Le suivi de l'évolution des inégalités sociales est un de ces domaines de la statistique qui n'ont guère évolué depuis des décennies. Avec la crise sanitaire et les urgences qu'elle engendre, les carences des outils existants nuisent à l'efficacité de l'action publique. Alors CaixaBank met ses données à contribution afin d'apporter une meilleure solution.
Un des principaux défauts des études traditionnelles, surtout dans les circonstances actuelles, est leur rapport au temps : la fréquence, au mieux annuelle, et le délai qui s'écoule entre la collecte d'information et la parution des résultats sont incompatibles avec l'exigence de réactivité des décideurs. Tandis que les demandes d'aides s'emballent et que les budgets qui y sont consacrés explosent, comment s'assurer que les priorités retenues sont pertinentes quand les effets sont évalués des mois plus tard ?

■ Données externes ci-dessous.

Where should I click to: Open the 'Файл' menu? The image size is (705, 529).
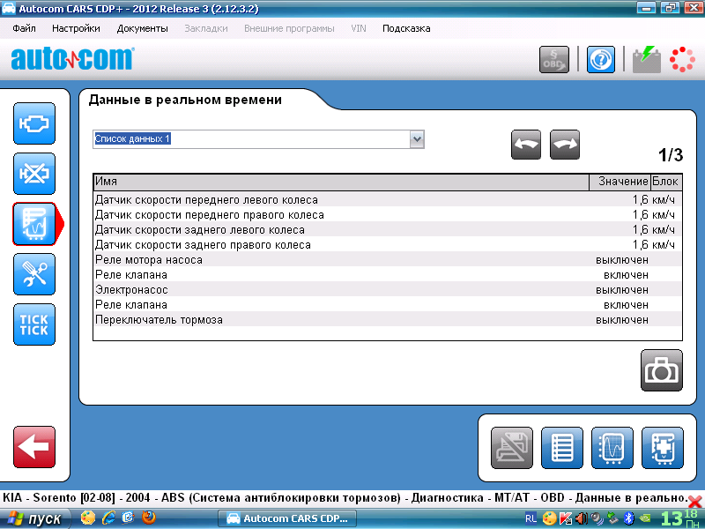25,28
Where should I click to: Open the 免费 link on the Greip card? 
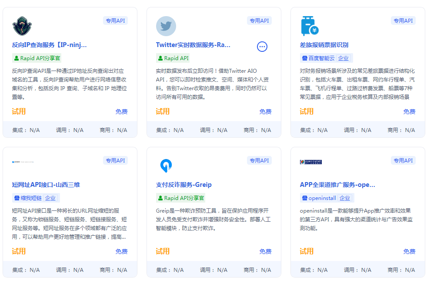[265, 251]
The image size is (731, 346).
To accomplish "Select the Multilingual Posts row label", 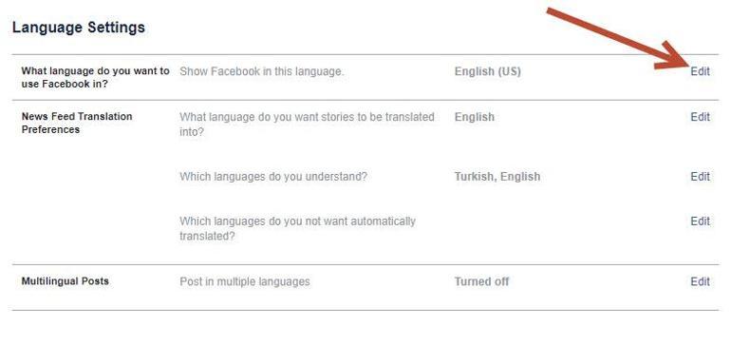I will (66, 281).
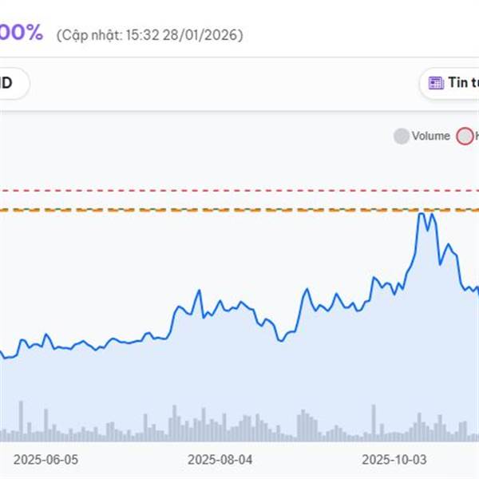This screenshot has width=479, height=479.
Task: Click the Cập nhật update timestamp text
Action: 149,35
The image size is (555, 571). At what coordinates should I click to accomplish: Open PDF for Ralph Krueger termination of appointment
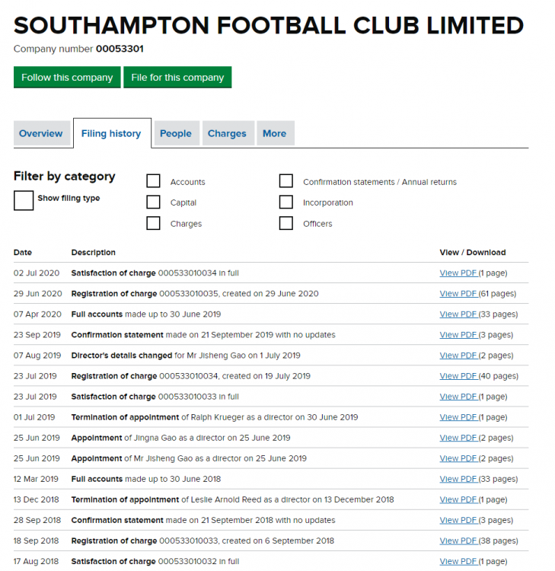click(x=458, y=417)
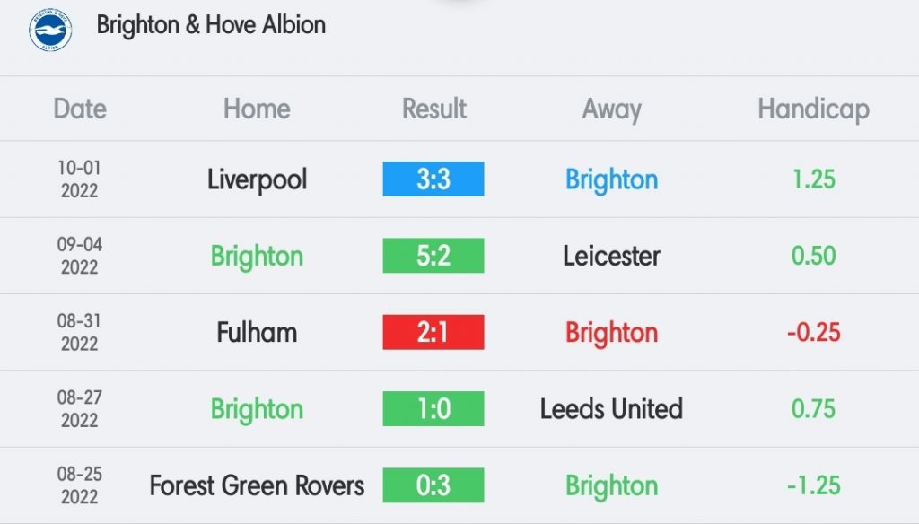The image size is (919, 524).
Task: Click the Liverpool home team name
Action: click(257, 180)
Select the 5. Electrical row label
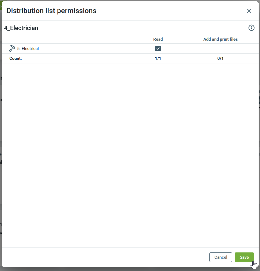This screenshot has width=260, height=271. pos(28,49)
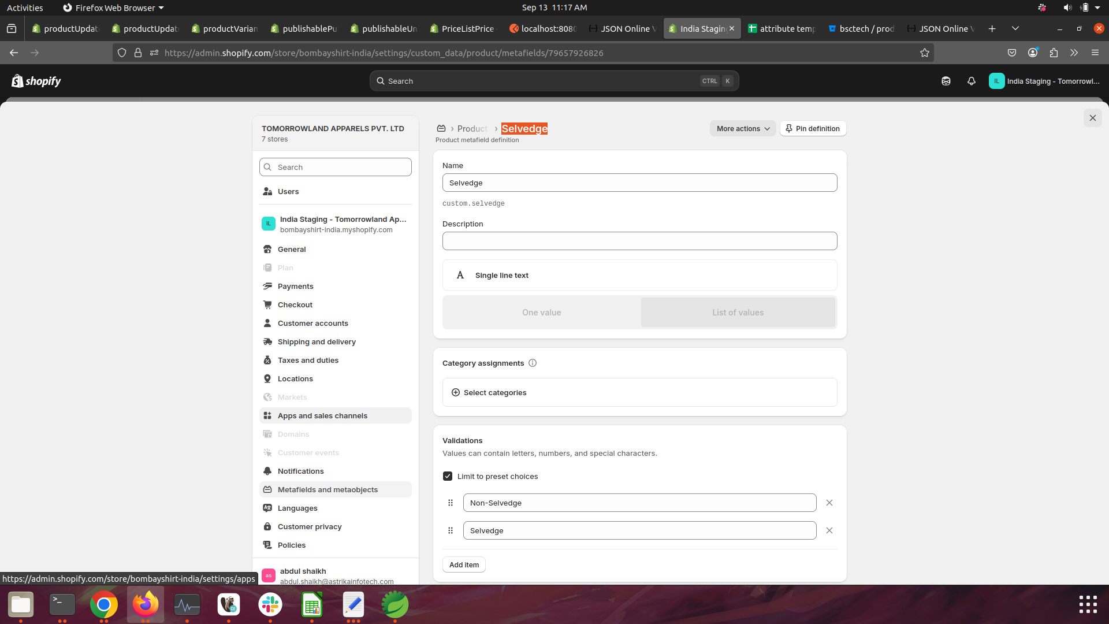Open the browser tab list chevron

pos(1015,28)
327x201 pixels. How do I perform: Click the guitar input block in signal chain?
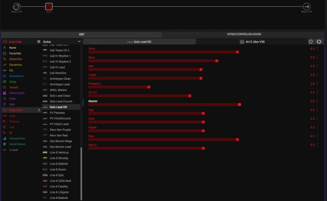tap(17, 6)
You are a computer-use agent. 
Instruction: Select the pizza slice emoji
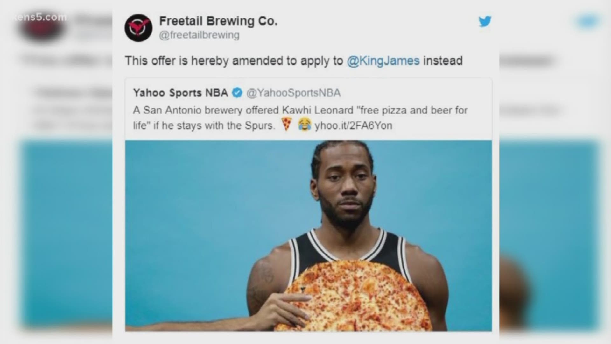pos(287,125)
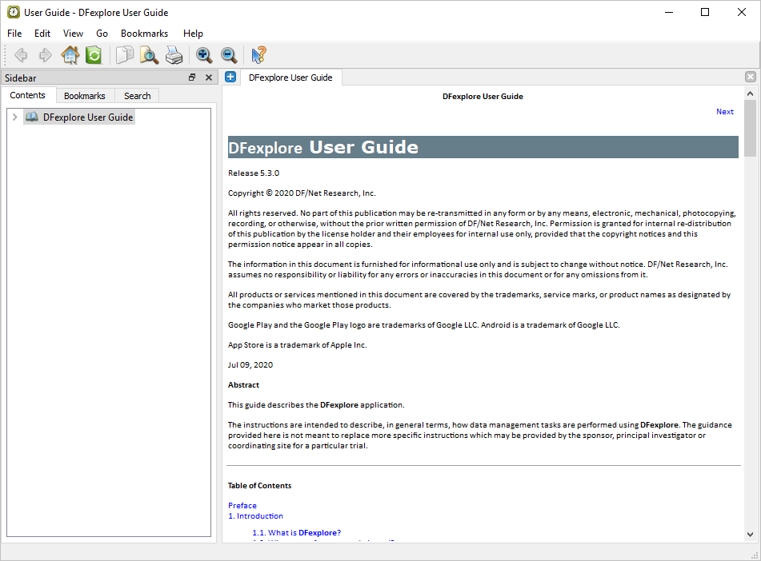
Task: Click the Home toolbar icon
Action: pyautogui.click(x=70, y=55)
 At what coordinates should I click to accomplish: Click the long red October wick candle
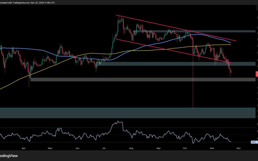click(193, 90)
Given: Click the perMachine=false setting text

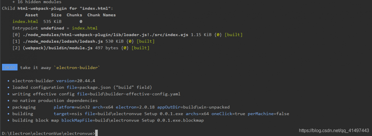Looking at the screenshot, I should tap(268, 114).
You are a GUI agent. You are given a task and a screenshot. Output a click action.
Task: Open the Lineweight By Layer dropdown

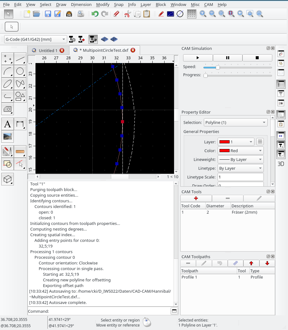(240, 159)
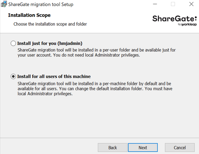Viewport: 199px width, 154px height.
Task: Select 'Install for all users' radio button
Action: (x=13, y=76)
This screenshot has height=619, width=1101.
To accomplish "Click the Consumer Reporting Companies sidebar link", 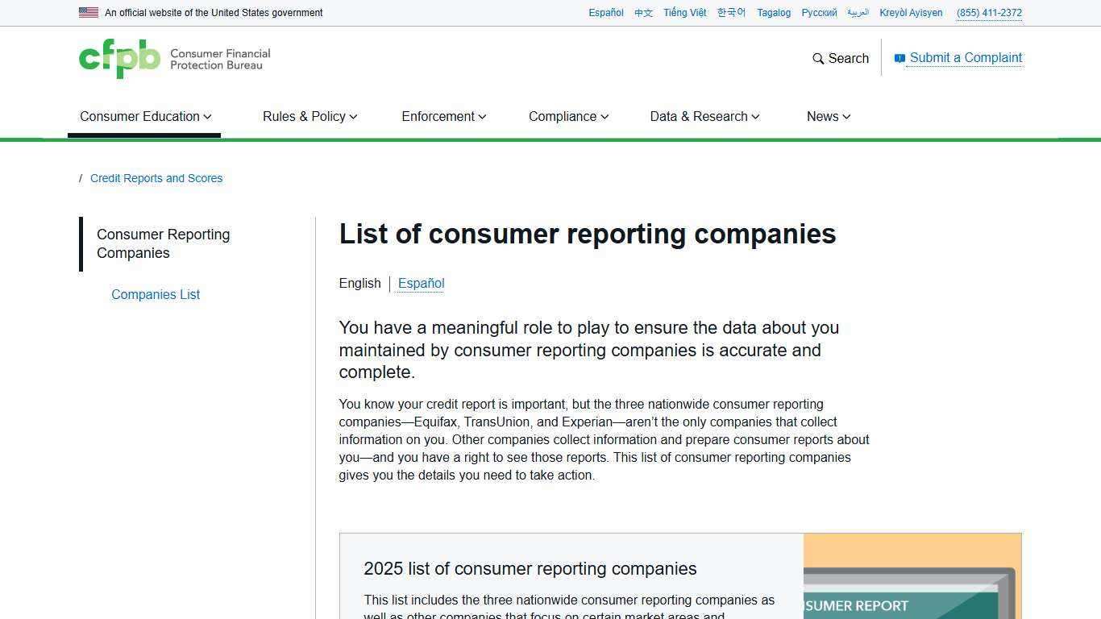I will (x=163, y=243).
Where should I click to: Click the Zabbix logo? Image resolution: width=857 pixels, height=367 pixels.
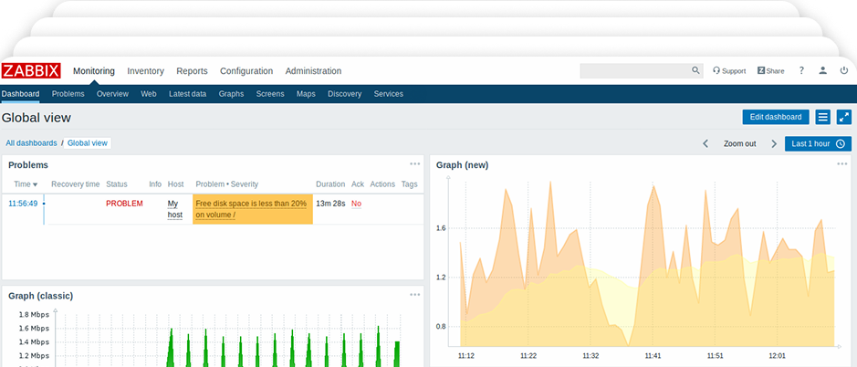(x=32, y=71)
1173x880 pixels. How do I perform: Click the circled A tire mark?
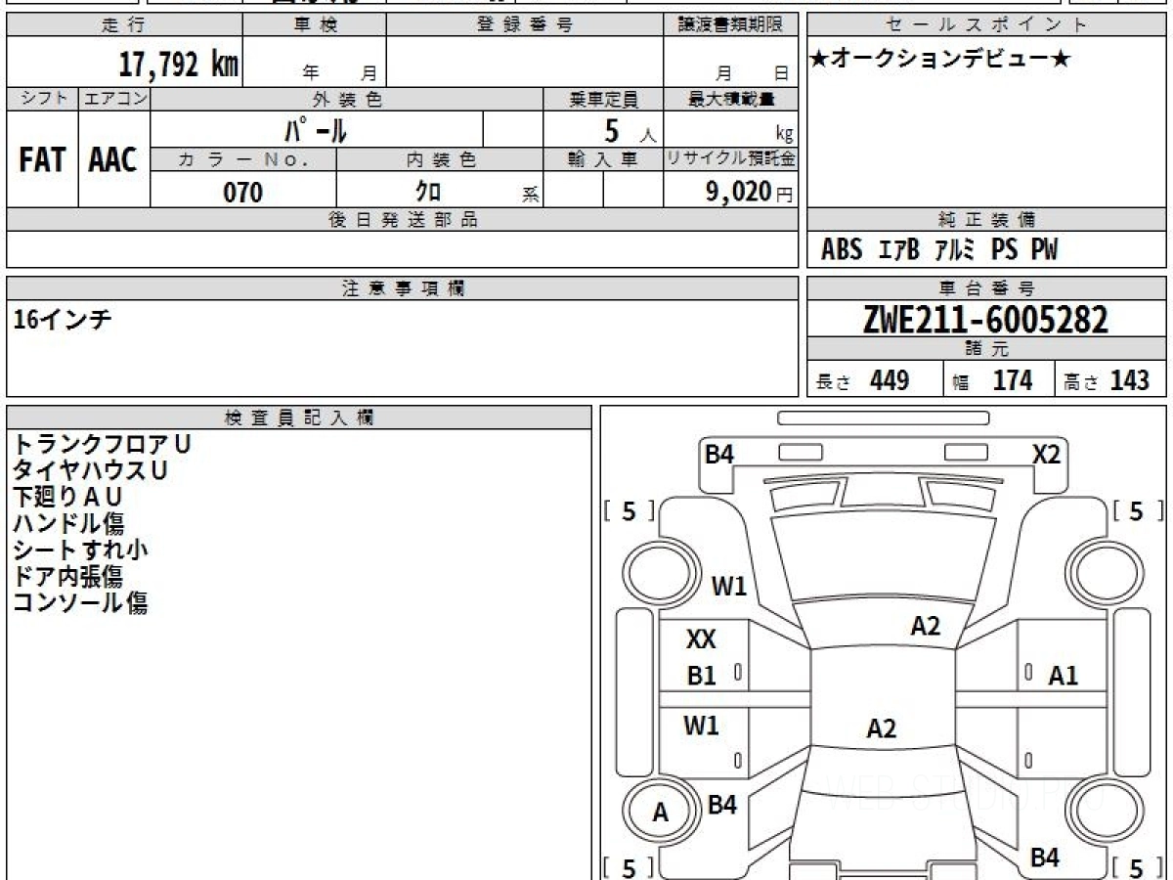tap(661, 813)
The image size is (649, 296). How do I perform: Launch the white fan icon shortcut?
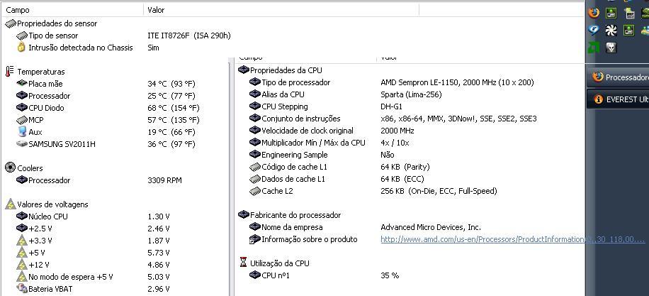click(611, 31)
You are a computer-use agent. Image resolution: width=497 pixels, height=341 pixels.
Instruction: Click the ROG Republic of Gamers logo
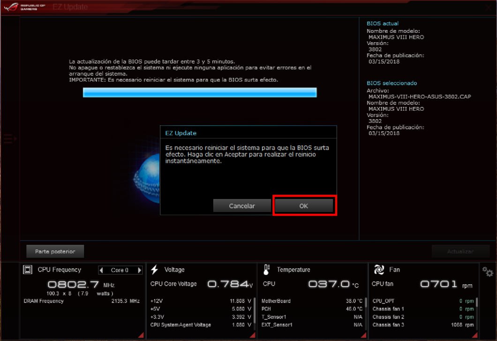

CaixaBank a travaillé avec deux organismes de recherche espagnols à la conception d'une plate-forme permettant de visualiser la situation, à l'échelle du pays, quasiment en temps réel ou, à tout le moins, au plus près des événements susceptibles d'affecter les citoyens. Pour ce faire, l'établissement s'appuie logiquement sur une analyse des données de revenus – dûment anonymisées – qu'il extrait des comptes de ses clients, couvrant un total de 3 millions de salariés (soit environ 13% de la population active).
Une synthèse mensuelle des observations enregistrées, intégrant une variété de dimensions (dont, notamment, plusieurs segmentations sociologiques), est partagée publiquement et librement, avec de nombreuses représentations graphiques interactives et la possibilité de télécharger les données brutes pour ceux qui désirent approfondir le sujet. Le site met en outre à la disposition des visiteurs les articles techniques que les équipes de chercheurs produisent à partir de ce gisement d'information inédit.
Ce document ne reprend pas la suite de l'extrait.